The Campbell Collaboration is a nonprofit organization that promotes evidence-based decisions and policy through the production of systematic reviews and other types of evidence synthesis. Campbell is composed of coordinating groups that coordinate the production of systematic reviews and evidence gap maps in the following areas: Business & Management, Climate Solutions, Crime & Justice, Disability, Education, International Development, Knowledge Translation & Implementation, Methods, and Social Welfare. It is a sister initiative of Cochrane, with secretariat staff in Oslo and New Delhi. The current president of the board of directors is Jeremy Grimshaw.

Campbell reviews are published in Campbell Systematic Reviews, an open access journal committed to publishing systematic reviews as well as methods research papers, and evidence and gap maps. The Editor-In-Chief is Vivian Welch from the University of Ottawa.

History

The Campbell Collaboration was created as a result of a perceived need for an organization that would produce reviews of the evidence on the effectiveness of social interventions.
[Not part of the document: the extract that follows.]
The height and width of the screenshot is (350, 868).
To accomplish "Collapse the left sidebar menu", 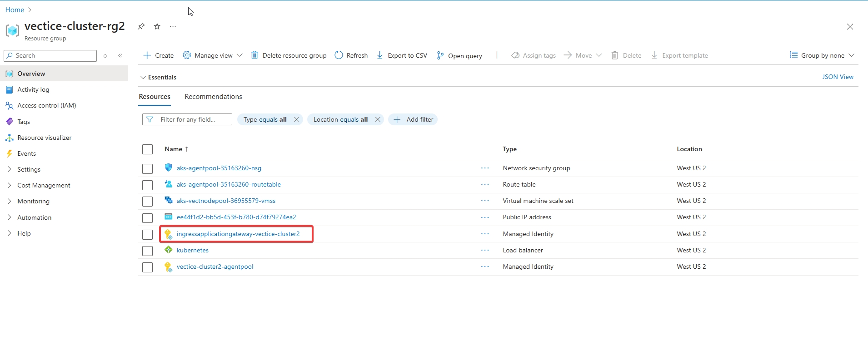I will tap(120, 55).
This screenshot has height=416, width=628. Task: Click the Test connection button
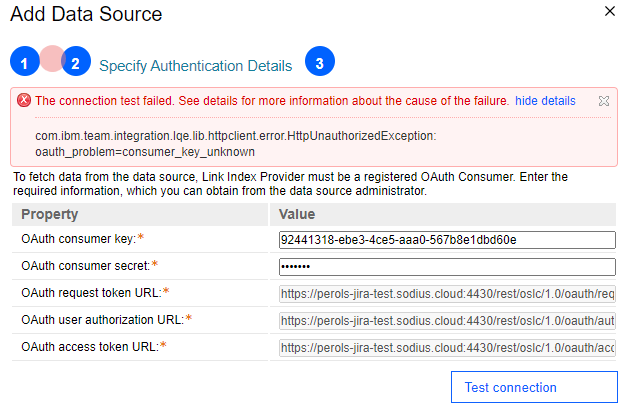tap(534, 387)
An exploratory meeting in London in 1999 led to the establishment of the Campbell Collaboration in 2000 and an inaugural meeting at the University of Pennsylvania in Philadelphia, United States, on 24–25 February 2000.

The collaboration was named after the American psychologist Donald T. Campbell (1916-1996), a member of the National Academy of Sciences in the United States.

In December 2004, the American Psychological Association published an article on the work of the Campbell Collaboration.

In May 2005, a special issue of the Annals of the American Academy of Political and Social Science was devoted to describing what the evidence-based approach of the Cochrane Collaboration and Campbell Collaboration had uncovered.

The International Initiative for Impact Evaluation (3ie) and the University of Ottawa established the International Development Coordinating Group (IDCG) in May 2011.

There are two Campbell regional centres: Campbell UK & Ireland, established in 2016 and hosted at The Centre for Evidence and Social Innovation at Queen's University Belfast in the UK, and Campbell South Asia, established in New Delhi, India in 2019. An external affiliated organization called the Campbell China Network in November 2019 as a part of Campbell's strategy to "go East" in 2019-22.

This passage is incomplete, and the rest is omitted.